Oh, all she does is talk about that boyfriend of hers. It's like she disappeared.
Now all she does is talk about her kids - doesn't she have anything else to say?

When women experience some major changes in their lives - such as getting in a relationship or having a baby - conversation changes.  And then the judging begins. Don't you know? You're not supposed to talk about being in a relationship or having kids. 

I was at a baby shower this weekend, trying desperately to not talk about my kids - it's a challenge I give myself from time to time, because as much as I act like I don't care what other people think of me, I didn't want to be that mom, the one whose thoughts, conversation, and entire life become consumed by motherhood. Honestly, without anecdotes of my son's shenanigans to share, I was a boring conversationalist.  I could only half-hardheartedly talk about my students, given that I've just met them, and talking about my mom's cancer diagnosis at a baby shower seemed pretty gauche. So...{{crickets}}.

Wandering around trying to quiet my daughter in her carrier, I listened in a few conversations.  The men's conversations seemed so easy. No one was trying to be or not be anything. They easily wove in and out of topics - their jobs, politics, gaming, sports, their cars, a little bit about potty training, back to gaming. The men didn't roll their eyes or ask the dads to please stop being such a dad.  They just talked.

It doesn't seem to work like that for women, and I don't get it.

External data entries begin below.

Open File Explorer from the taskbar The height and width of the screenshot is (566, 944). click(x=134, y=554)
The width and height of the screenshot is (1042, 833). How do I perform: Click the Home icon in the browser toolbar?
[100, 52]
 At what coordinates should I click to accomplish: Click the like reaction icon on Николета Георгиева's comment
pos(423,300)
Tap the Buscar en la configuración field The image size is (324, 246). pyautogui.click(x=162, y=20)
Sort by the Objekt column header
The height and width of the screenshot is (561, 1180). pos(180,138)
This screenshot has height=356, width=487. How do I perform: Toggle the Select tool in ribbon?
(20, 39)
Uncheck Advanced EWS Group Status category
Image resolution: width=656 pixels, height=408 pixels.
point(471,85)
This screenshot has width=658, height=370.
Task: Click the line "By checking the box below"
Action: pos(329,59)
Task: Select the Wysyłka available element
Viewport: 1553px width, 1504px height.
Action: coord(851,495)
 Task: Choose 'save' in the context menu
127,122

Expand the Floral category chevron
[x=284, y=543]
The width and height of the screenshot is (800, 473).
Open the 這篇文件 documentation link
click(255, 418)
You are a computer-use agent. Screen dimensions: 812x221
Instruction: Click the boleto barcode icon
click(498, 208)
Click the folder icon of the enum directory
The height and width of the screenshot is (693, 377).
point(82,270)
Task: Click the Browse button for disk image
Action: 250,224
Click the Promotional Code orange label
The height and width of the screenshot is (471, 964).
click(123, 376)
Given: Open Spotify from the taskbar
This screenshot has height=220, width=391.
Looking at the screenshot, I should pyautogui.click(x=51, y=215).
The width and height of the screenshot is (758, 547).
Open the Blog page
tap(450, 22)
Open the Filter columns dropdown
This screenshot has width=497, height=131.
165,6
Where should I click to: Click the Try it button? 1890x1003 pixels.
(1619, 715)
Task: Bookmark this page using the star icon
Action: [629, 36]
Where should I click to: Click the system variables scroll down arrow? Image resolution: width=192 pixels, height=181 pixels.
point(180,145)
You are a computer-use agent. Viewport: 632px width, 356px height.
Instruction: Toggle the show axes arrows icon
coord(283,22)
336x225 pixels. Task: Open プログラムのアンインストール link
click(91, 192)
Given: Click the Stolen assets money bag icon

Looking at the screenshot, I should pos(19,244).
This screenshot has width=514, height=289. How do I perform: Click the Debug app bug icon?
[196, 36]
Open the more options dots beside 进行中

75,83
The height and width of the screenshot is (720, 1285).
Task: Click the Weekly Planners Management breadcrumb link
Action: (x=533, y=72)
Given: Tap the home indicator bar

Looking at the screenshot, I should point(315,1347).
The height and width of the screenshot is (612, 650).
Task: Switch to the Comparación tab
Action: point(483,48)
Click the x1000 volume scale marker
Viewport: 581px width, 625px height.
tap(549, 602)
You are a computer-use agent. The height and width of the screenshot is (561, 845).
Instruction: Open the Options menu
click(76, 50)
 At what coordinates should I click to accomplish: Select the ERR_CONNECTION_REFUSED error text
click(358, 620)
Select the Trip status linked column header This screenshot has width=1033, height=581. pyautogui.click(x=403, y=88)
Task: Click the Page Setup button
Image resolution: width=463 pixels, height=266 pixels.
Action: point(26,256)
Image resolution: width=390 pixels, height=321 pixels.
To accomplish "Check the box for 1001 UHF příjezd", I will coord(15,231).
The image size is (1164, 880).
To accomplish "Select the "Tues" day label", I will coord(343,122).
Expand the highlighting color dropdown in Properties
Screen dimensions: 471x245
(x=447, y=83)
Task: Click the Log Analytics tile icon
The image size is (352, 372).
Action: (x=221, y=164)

I know that not every woman dreamed of being a mom from a young age, but I did.  Becoming a mom means that I have achieved one of my major life goals, and I'm not supposed to talk about it too much. I created life with my own body, and I'm not supposed to talk about it too much I spent 82 weeks growing two tiny humans. I'll spend a few years nursing. I spend 97.99% of my free non-work time with my kids. I'll spend the rest of my life worrying, and I'm not supposed to talk about it too much.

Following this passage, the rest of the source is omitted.